| The task |
Please state how many lines of the records below contain the word "computer". Give the number and nothing else.

| Data for analysis |
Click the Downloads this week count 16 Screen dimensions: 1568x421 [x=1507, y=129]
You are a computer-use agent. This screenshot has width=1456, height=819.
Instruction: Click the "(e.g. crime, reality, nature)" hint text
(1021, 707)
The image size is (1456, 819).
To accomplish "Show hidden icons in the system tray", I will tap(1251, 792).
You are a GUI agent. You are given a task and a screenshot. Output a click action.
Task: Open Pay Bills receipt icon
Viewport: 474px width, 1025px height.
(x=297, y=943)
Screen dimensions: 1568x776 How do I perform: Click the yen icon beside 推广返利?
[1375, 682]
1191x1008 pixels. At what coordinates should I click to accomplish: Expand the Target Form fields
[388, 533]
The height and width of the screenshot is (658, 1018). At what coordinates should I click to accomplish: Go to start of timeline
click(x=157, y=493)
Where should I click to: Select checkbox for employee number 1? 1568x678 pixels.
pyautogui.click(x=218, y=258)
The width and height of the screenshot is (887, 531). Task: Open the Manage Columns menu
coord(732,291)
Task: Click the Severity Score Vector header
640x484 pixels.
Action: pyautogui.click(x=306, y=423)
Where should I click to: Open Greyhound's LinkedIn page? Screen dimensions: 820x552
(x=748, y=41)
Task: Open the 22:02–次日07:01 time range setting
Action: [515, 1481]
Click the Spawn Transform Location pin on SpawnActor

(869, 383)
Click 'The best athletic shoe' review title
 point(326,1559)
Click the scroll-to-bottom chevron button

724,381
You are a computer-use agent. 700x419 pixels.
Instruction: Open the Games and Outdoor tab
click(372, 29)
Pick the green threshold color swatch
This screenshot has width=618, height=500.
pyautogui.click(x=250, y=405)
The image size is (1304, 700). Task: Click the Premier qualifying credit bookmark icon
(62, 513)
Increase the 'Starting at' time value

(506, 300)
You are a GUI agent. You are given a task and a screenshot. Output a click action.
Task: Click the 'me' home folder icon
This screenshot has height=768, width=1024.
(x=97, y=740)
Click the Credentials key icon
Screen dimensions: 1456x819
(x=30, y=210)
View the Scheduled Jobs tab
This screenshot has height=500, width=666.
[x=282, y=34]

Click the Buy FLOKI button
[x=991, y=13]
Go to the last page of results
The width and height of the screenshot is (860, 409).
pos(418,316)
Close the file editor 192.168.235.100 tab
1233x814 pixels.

| Response for this exercise |
2